Some therapists might view such patient behavior in an even more dismal light, and equate it with inflicting inward or outward violence.  While this is a common attitude, the issues involved are much more nuanced and complicated and while I’m certain that my interventions were appropriate, I must remain vigilante in avoiding the simple expression of opinion instead of vital and necessary intervention.

An Analyst’s Advice

Most of my patients come to me seeking advice. Since I was taught that advice inhibited the analytic process and was not helpful to the patient, it has only been after two decades of work as an analyst that I have found this strict orthodoxy did not always reflect what is best for the patients in my care.

According to Webster’s, advice is “an opinion or recommendation offered as a guide to action, conduct, etc.” To advise is defined as “to give counsel to; offer an opinion or suggestion as worth following.” While it’s unlikely that I would ever proffer an opinion to a patient, I might, on the other hand, find myself giving counsel or recommendation. Clearly there is a distinction between giving counsel or recommendation and advancing an opinion.

While some might say I’m unorthodox, at times I find that giving advice is the exactly appropriate course of action. Working in the trenches has taught me the need for flexibility when applying the precepts of psychotherapy to the needs of a patient.

Several years ago, I treated a man who had difficulty maintaining an erection when having sex with his girlfriend. While Viagra was helpful with sustaining an erection, the medication inhibited an orgasm. This problem had been ongoing since the beginning of their relationship. At one point I asked him if and how his partner’s orgasms might play a role in their sexual dysfunction. Nonplussed, he said he had no idea and had never thought to ask. My thinking was that if the focus of their sexual difficulties was only on him, satisfying her may open up their sex life in new ways. I recommended that he approach the topic with her and do his best to break the sexual stalemate. By advising him, I allowed him to talk about the difficulties he had expressing sexual thoughts.
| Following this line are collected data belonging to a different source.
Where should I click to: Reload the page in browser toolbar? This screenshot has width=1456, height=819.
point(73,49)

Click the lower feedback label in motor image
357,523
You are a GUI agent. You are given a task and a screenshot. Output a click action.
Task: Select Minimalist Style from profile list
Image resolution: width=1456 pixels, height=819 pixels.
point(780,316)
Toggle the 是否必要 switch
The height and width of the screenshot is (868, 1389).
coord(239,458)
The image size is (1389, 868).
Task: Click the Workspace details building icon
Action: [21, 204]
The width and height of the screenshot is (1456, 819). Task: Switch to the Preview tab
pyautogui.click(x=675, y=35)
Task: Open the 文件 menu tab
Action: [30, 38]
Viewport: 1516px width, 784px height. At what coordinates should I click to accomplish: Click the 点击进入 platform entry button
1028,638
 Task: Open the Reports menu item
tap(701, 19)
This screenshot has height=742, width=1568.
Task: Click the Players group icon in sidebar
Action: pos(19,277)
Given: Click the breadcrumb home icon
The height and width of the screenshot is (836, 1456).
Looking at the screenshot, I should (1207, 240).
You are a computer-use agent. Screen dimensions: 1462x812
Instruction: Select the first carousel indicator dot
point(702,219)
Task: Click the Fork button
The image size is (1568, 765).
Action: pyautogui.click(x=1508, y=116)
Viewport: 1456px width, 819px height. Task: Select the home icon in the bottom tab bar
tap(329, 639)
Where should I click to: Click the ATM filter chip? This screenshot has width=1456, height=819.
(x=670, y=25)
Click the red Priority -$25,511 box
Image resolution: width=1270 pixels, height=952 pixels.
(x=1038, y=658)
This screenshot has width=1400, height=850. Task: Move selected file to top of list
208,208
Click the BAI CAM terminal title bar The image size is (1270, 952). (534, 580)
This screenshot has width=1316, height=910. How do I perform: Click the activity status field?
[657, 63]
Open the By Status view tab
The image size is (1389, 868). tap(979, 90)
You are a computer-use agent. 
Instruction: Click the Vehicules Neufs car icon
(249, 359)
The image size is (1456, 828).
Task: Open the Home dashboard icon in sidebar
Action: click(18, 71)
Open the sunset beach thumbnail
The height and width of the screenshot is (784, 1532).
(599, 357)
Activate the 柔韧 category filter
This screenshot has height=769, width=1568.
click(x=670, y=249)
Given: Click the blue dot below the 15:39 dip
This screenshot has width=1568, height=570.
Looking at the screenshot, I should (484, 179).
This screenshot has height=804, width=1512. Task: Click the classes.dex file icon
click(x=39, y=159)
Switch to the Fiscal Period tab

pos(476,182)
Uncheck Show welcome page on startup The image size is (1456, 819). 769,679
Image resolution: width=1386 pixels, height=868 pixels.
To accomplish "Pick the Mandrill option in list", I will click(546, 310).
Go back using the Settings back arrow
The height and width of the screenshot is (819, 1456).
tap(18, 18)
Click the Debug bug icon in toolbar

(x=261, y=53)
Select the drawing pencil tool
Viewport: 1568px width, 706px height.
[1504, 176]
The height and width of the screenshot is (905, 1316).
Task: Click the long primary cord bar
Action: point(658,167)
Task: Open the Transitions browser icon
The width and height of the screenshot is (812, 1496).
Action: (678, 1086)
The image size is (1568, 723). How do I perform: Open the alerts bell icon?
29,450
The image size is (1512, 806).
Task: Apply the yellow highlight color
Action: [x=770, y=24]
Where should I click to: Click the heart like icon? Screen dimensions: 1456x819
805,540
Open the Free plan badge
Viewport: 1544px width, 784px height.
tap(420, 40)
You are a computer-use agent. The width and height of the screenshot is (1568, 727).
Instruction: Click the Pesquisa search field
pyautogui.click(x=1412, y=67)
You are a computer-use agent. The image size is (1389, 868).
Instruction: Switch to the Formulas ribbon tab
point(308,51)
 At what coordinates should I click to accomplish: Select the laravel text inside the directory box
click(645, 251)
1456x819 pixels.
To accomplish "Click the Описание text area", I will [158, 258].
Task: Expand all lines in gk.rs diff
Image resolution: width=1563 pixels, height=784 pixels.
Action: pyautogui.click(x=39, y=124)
Another patient who was in a long-term relationship became infatuated with a co-worker and was having an affair. She felt very guilty about the affair and put an end to it while she contemplated what to do next. But because she saw her co-worker every day at work, she found herself being pulled into continuing spending time with her. This was confusing and only exacerbated her guilt. I thought it would be helpful to establish boundaries with her co-worker. I helped her set ground rules governing how much time she spent with the other woman. By working with her and advising her around boundries, I helped her clarify her needs and feelings.

As therapists, we must remain open to what may be best for those patients in our care. While there are many theories and modalities on how to best treat patients, it’s essential to remain flexible. I find that being open and eclectic, even at times giving advice, serves the people I treat and best yields improvements to their mental health.